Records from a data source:

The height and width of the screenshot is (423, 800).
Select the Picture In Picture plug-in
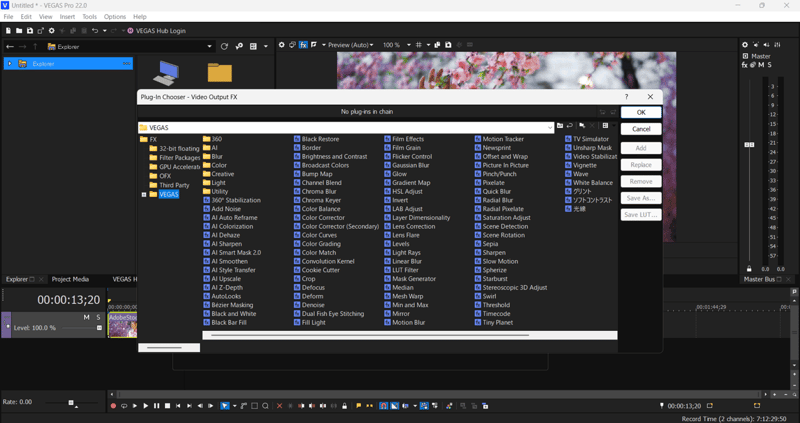click(505, 165)
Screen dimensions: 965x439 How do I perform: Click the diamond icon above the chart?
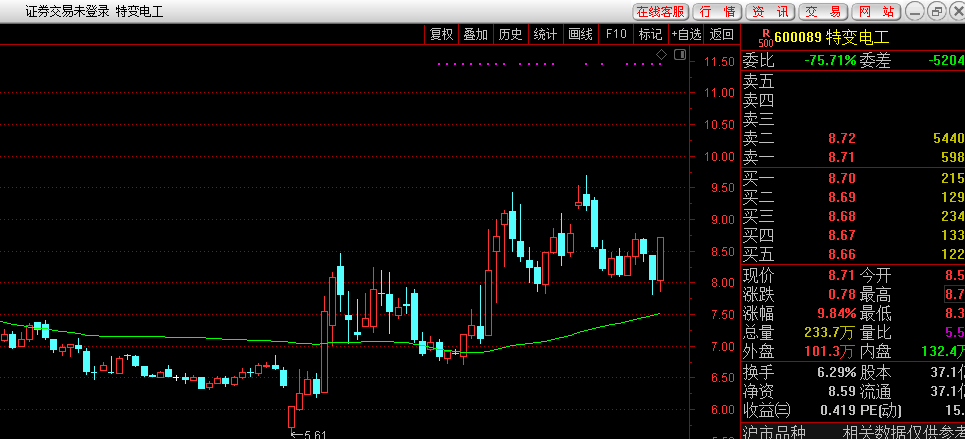(662, 55)
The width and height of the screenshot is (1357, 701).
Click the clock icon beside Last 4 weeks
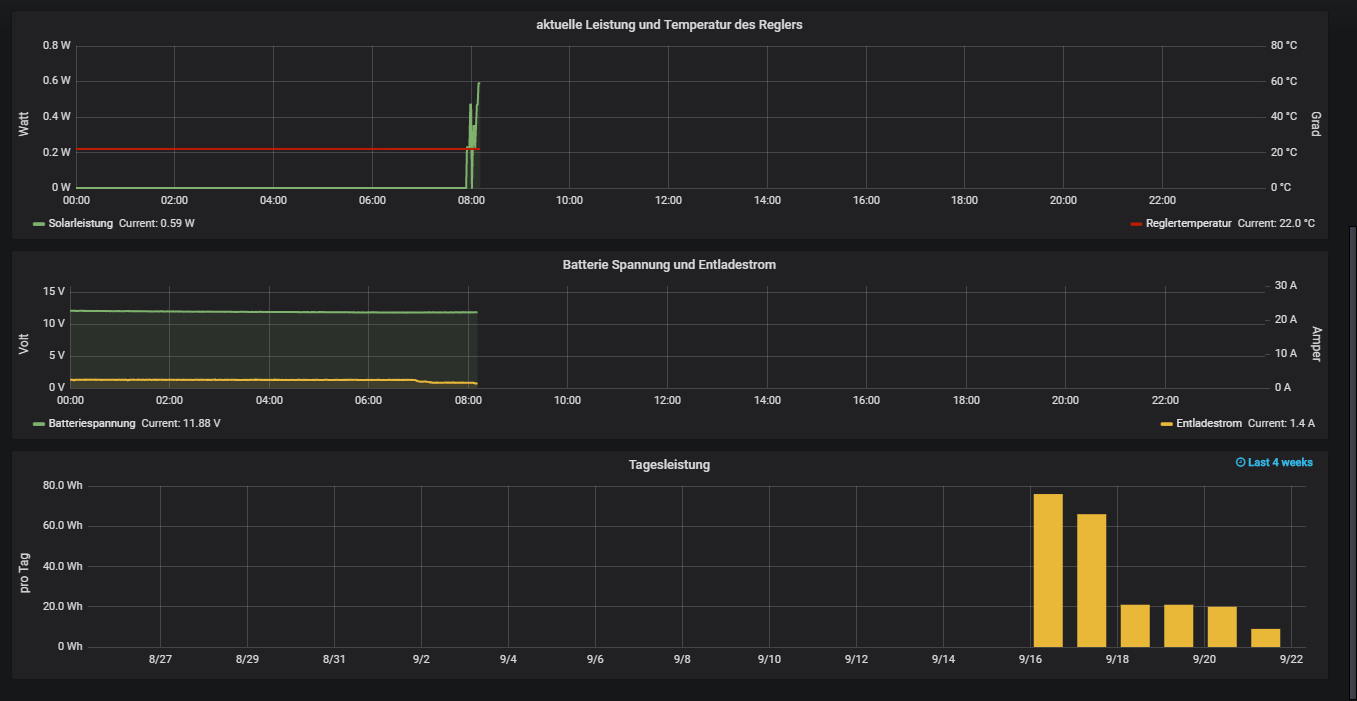[1241, 463]
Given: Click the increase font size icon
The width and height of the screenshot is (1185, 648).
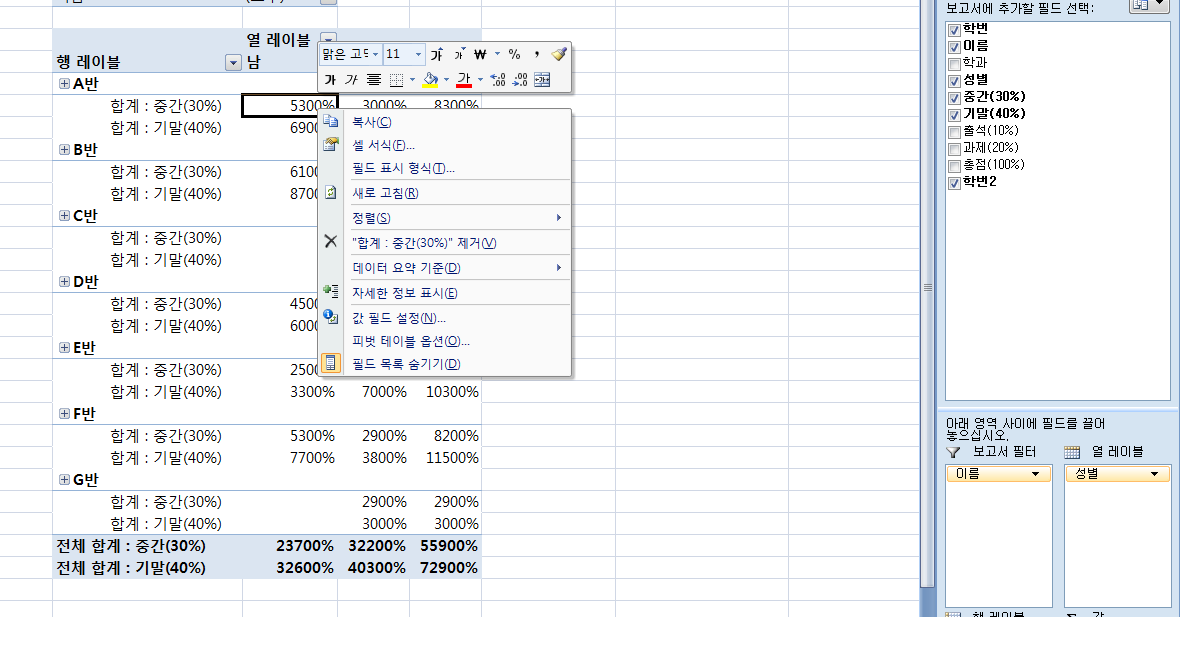Looking at the screenshot, I should click(437, 54).
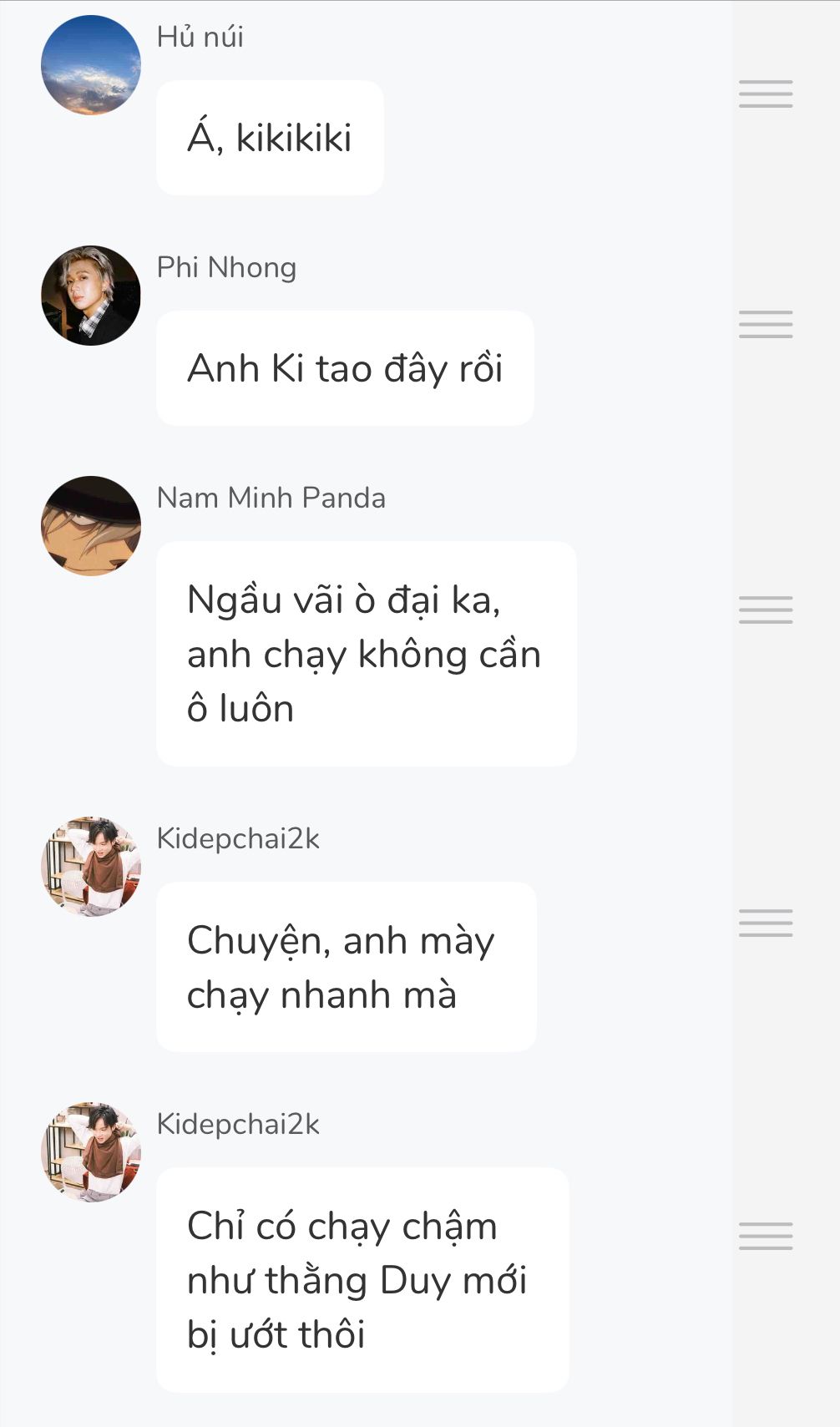Click the first 'Kidepchai2k' sender name
This screenshot has width=840, height=1427.
238,839
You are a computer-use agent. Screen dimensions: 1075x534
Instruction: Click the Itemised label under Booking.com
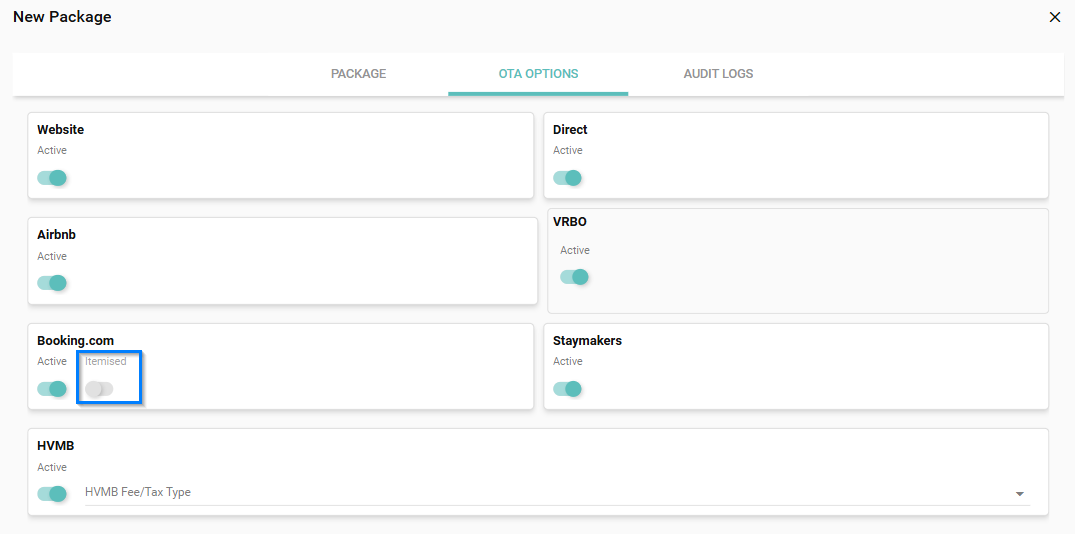(x=106, y=361)
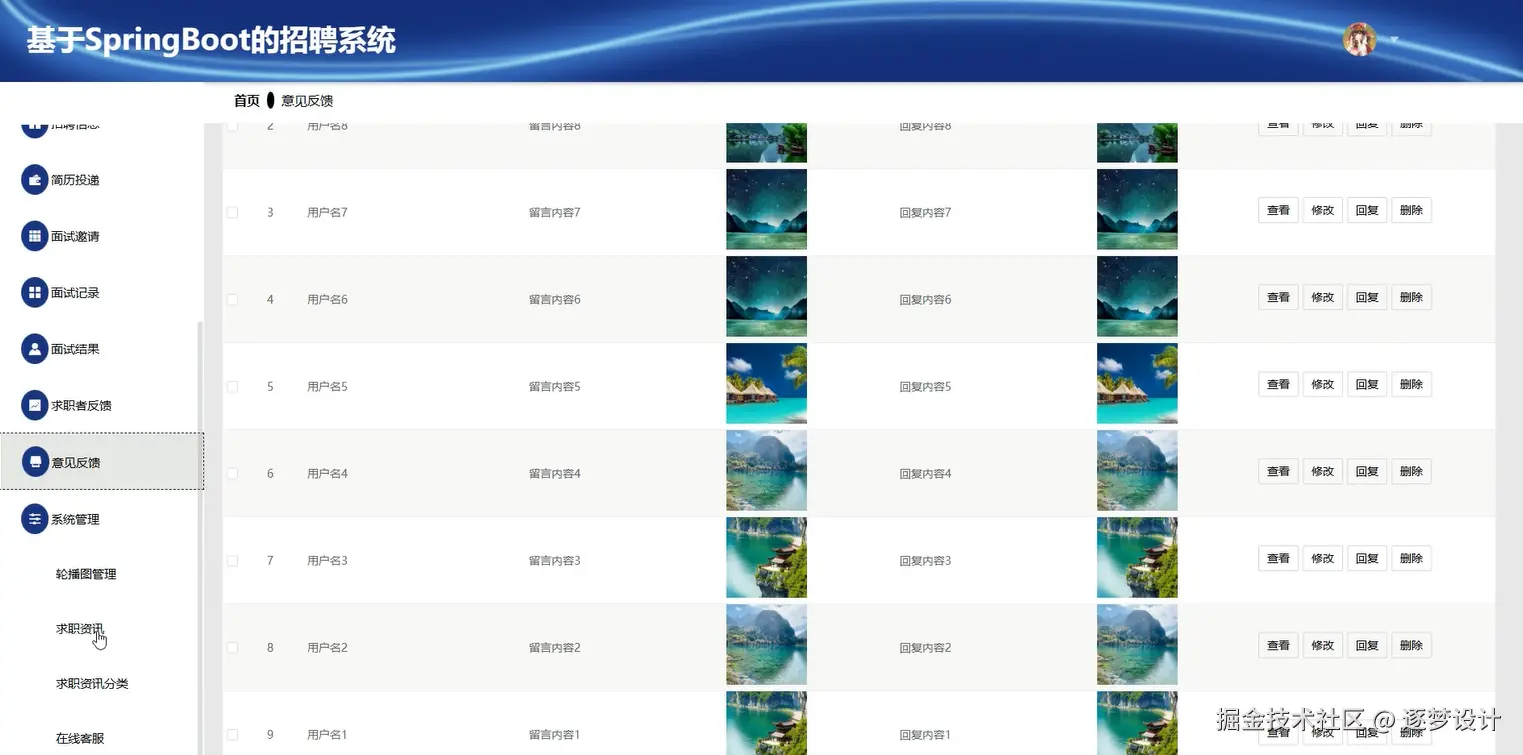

## INSTRUCTIONS TO FOLLOW
A picture must not appear in the copy. Transcribe exactly the lines from the one with "Screen dimensions: 965x439" through the final line of the entries, both included, and no more.

## RESULT OF THE EXERCISE
Screen dimensions: 965x439 How do I perform: Click the diamond icon above the chart?
(662, 55)
The width and height of the screenshot is (1357, 701).
Click the clock icon beside Last 4 weeks
[1241, 463]
Given: Click the increase font size icon
The width and height of the screenshot is (1185, 648).
Looking at the screenshot, I should click(437, 54).
Click the first 'Kidepchai2k' sender name
This screenshot has width=840, height=1427.
238,839
You are a computer-use agent. Screen dimensions: 1075x534
Instruction: Click the Itemised label under Booking.com
(x=106, y=361)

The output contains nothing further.